Kelepçeli birini görmek insani olarak üzücüdür. Tabii ki Saddam da olsa kelepçeli gördüğüm için içimde bir sızı hissettim. O an, gücün gelip geçici olduğunu düşündüm. Karşımda artık halkı korkutan bir diktatör değil, halk önünde hesap veren bir sanık vardı. Direnmeye çalışıyordu ama eski kudretinden eser kalmamıştı. Gözlerinde iktidarın izleri hala okunuyordu, fakat benim gözümde artık sadece savunma yapması gereken bir sanıktı.
Duruşmalar sırasında sizi en çok zorlayan ya da aklınızda yer eden an neydi? Saddam Hüseyin’in davranışları, itirazları ve sizinle yaşadığı diyaloglar yargı sürecini nasıl etkiledi?
İlk oturum son derece önemliydi ve Saddam bunun farkındaydı. Kendini hala Irak’ın meşru lideri gibi gösteriyor, mahkemeyi tanımadığını söylüyordu. Öfkeli, alaycı bir dille konuşuyor, mahkemeyi siyasal bir platforma çevirmeye çalışıyordu. Ama biz heyet olarak baştan beri kararlı bir çizgi izledik.
Mahkemede yalnızca yasal çerçevede savunma yapabileceğini açıkça belirttik. Ne aşağılayıcı bir dil kullandık ne de üstünlük göstermeye çalıştık. Sözlerini hukuki sınırlar içinde tutması için gerekli uyarıları yaptık. Amacımız susturmak değil, adaleti gerçekleştirmekti.

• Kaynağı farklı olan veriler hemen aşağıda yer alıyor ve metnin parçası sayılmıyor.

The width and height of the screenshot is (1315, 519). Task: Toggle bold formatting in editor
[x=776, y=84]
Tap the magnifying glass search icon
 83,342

Unutamadığım anlardan biri, Saddam’ın bana dönüp “Senin beni yargılayacak yetkin ne?” diye sormasıydı. Ben de ona şöyle cevap verdim: “Benim yetkim, Irak halkının adalet talebinden gelir. Bugün burada sana değil, yıllarca acı çekmiş Iraklılara kulak veriyorum.” O an, sadece bir sanıkla değil, bir rejimle yüzleşiyordum hissine kapıldım.
Genel olarak Saddam, güçlü görünmeye çalışıyor, zaman zaman yüksek sesle bağırarak beni hedef alıyordu. Ama baştan beri tavrım netti: Yargıç taraf değildir. Sabırla, tarafsızlıkla ve hukukun diliyle hareket ettim. Yargılamayı siyasileştirmesine izin vermedim. Savunma hakkını tanıdım, ama süreci hukukun sınırları içinde tuttum.

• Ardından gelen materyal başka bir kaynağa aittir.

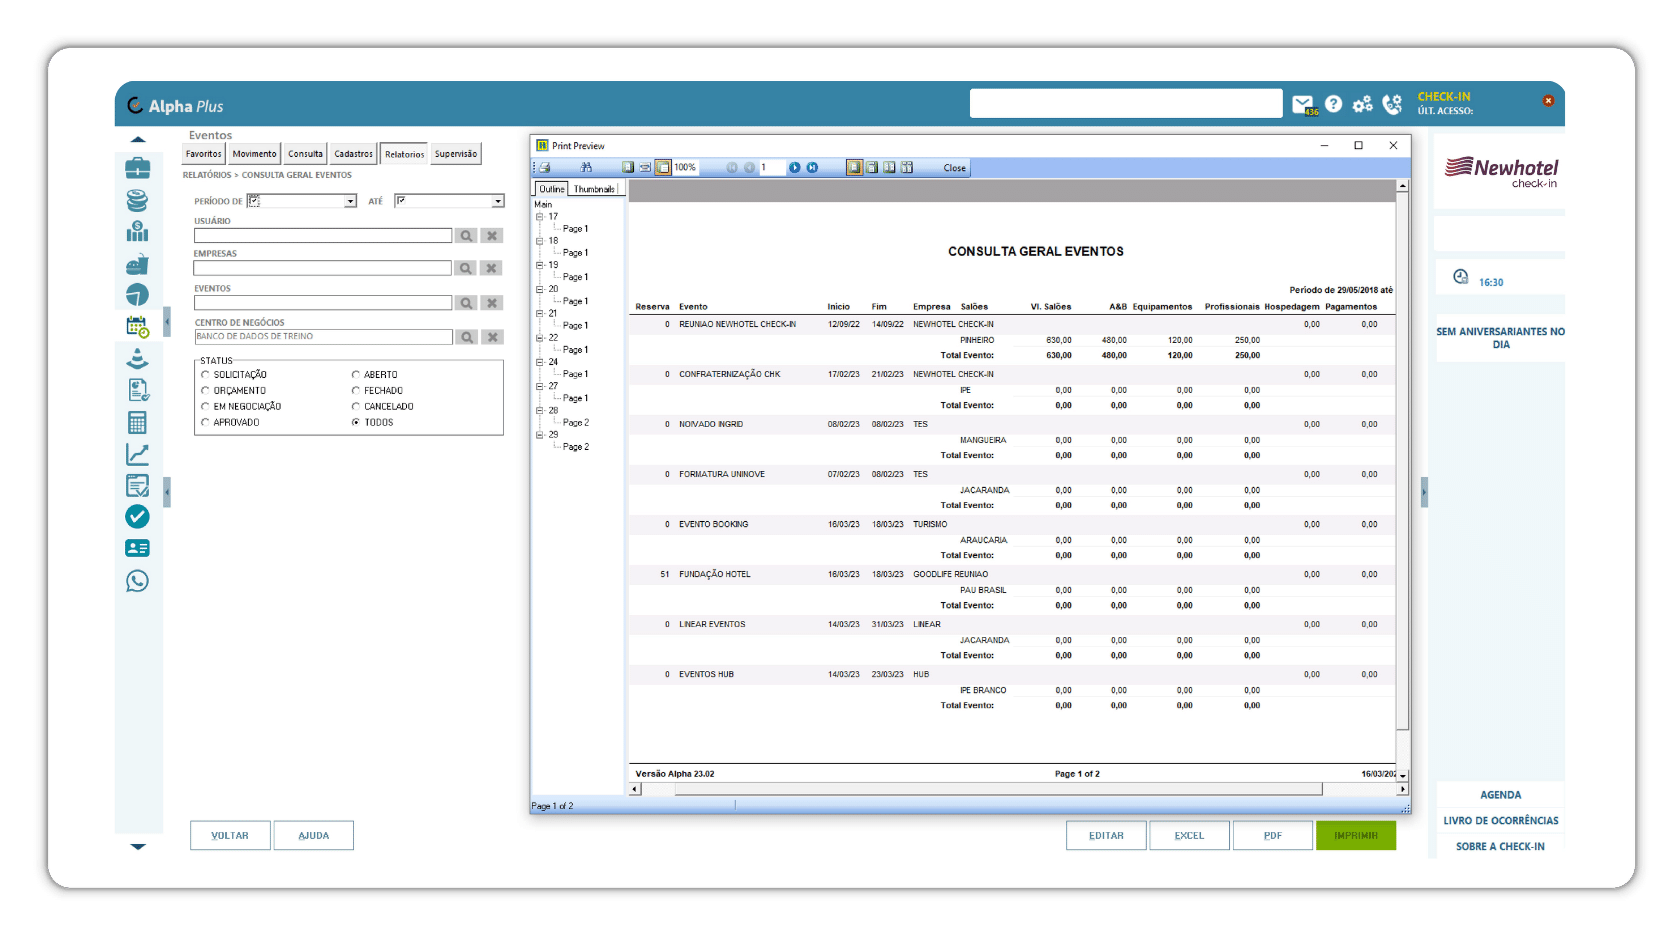Viewport: 1680px width, 945px height.
Task: Open the ATÉ date dropdown
Action: [x=498, y=202]
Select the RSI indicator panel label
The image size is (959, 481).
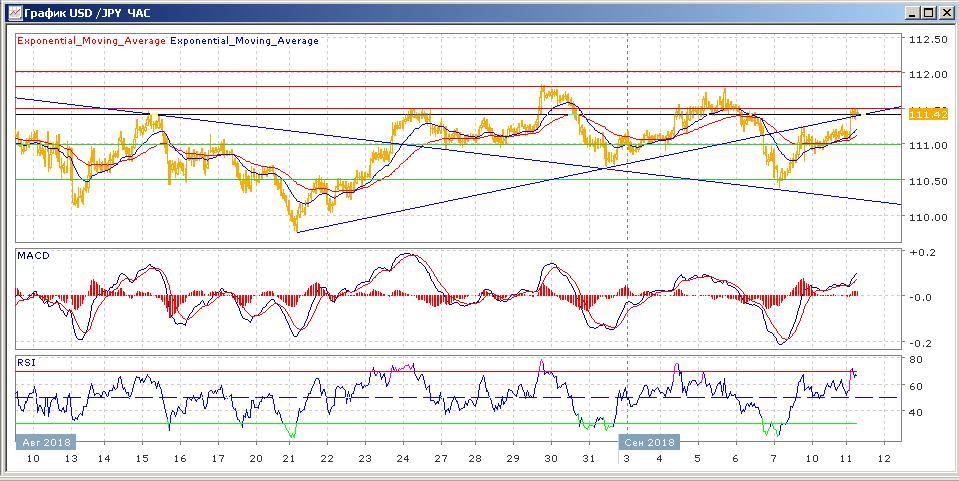coord(26,362)
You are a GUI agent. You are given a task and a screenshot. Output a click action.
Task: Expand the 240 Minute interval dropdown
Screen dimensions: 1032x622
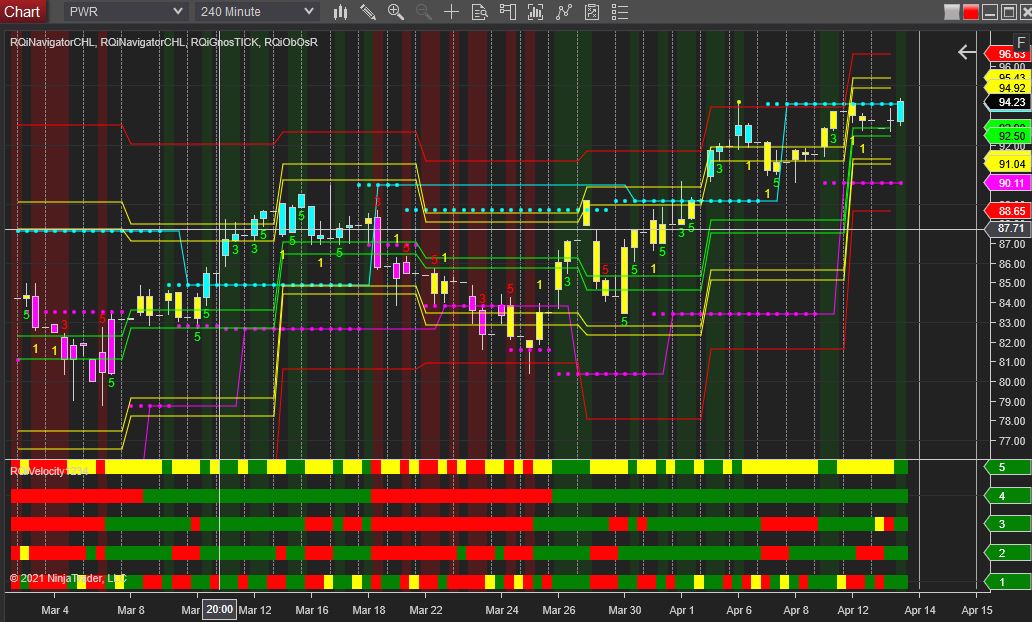click(x=256, y=12)
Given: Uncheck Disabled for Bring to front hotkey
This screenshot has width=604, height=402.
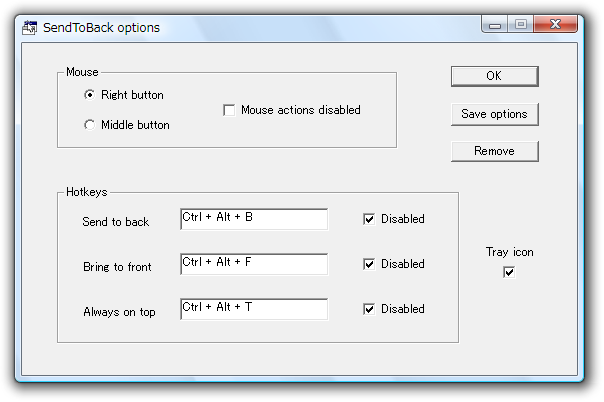Looking at the screenshot, I should pos(369,264).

Yargılamanın gerçekten bağımsız olduğunu düşünüyor musunuz? Mahkemenin kısa sürede sonuçlanması ve bazı suçlara değinilmemesi yönündeki eleştirilere katılıyor musunuz? Sürece müdahaleler oldu mu?

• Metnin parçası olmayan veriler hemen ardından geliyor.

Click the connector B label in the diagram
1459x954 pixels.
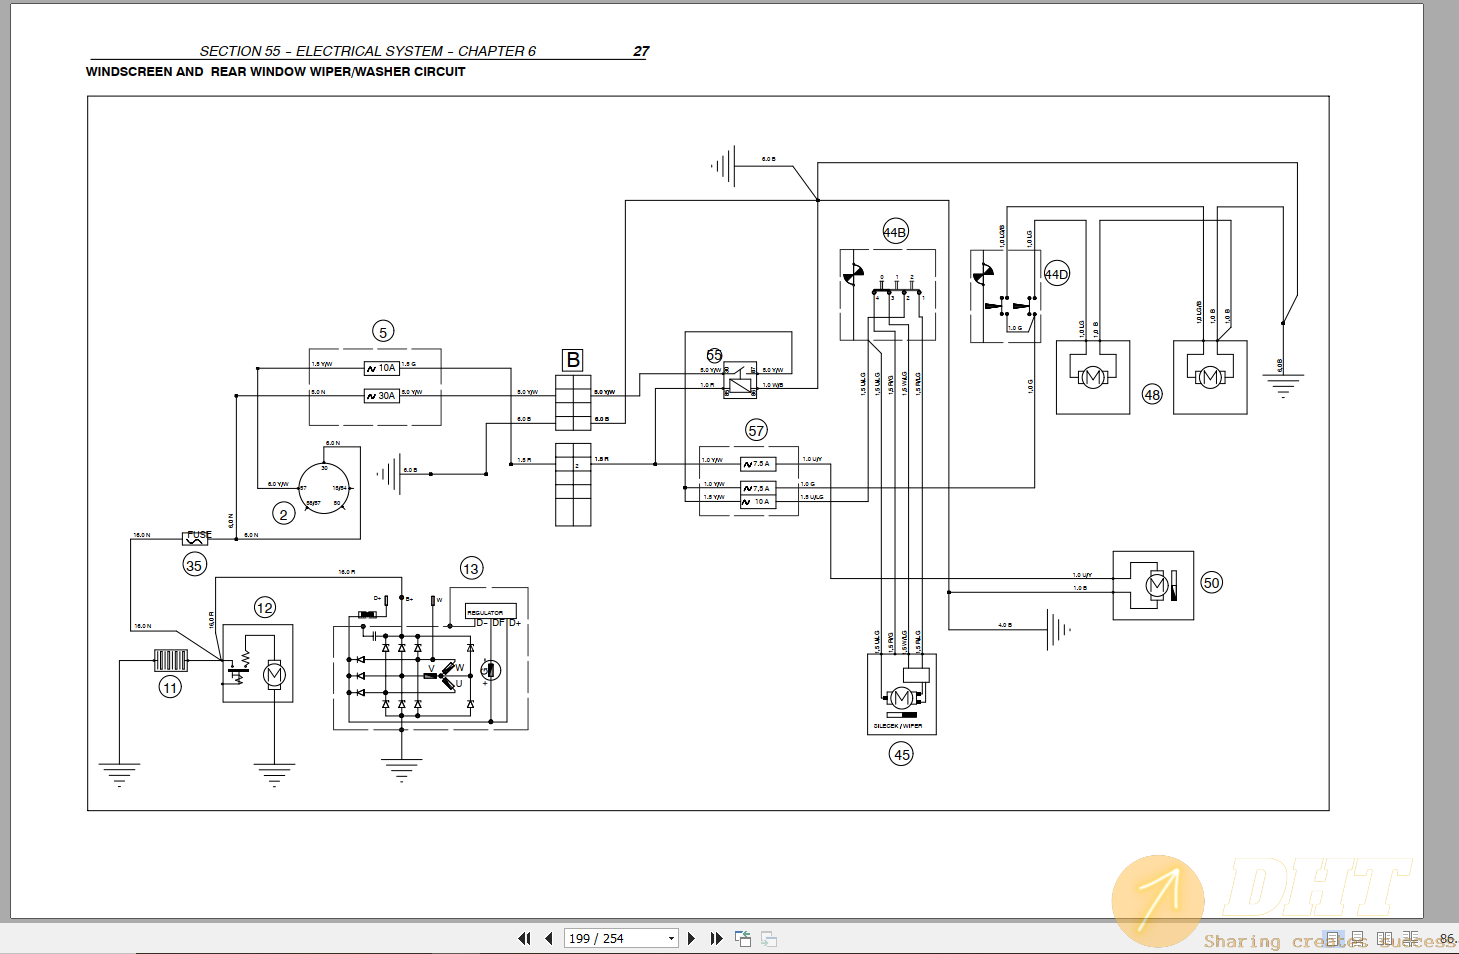pyautogui.click(x=573, y=360)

Açık konuşmak gerekirse, o dönem Irak’ta yargı tam anlamıyla bağımsız değildi. Saddam gibi tarihsel önemi olan bir ismin yargılandığı süreçte hem Irak hükümetinin hem de ABD’nin etkisi hissediliyordu. Özellikle Şii siyasetçilerin baskısı belirgindi ve bu müdahaleler mahkeme sürecine doğrudan yansıdı.
Aslında yargılamanın dayandığı yasa uluslararası ceza hukukuna uygundu. Lahey ilkeleri esas alınmış, Yugoslavya ve Ruanda davaları örnek gösterilmişti. Ancak uygulamada siyasi baskılar tamamen ortadan kaldırılamadı.
Yargılama yalnızca Duceyil katliamıyla sınırlandırıldı. Halepçe, Enfal ve Feylî Kürtleri gibi çok daha büyük suçlara hiç değinilmeden dava sonuçlandırıldı. Bu, hukuki değil, siyasi bir tercihti. Saddam’ın bu suçlardan da yargılanmadan idam edilmesi vicdanımda derin izler bıraktı.
Mahkemeye yönelik yoğun medya ilgisi yargı sürecini nasıl etkiledi? Kişisel olarak bu baskıyla nasıl baş ettiniz?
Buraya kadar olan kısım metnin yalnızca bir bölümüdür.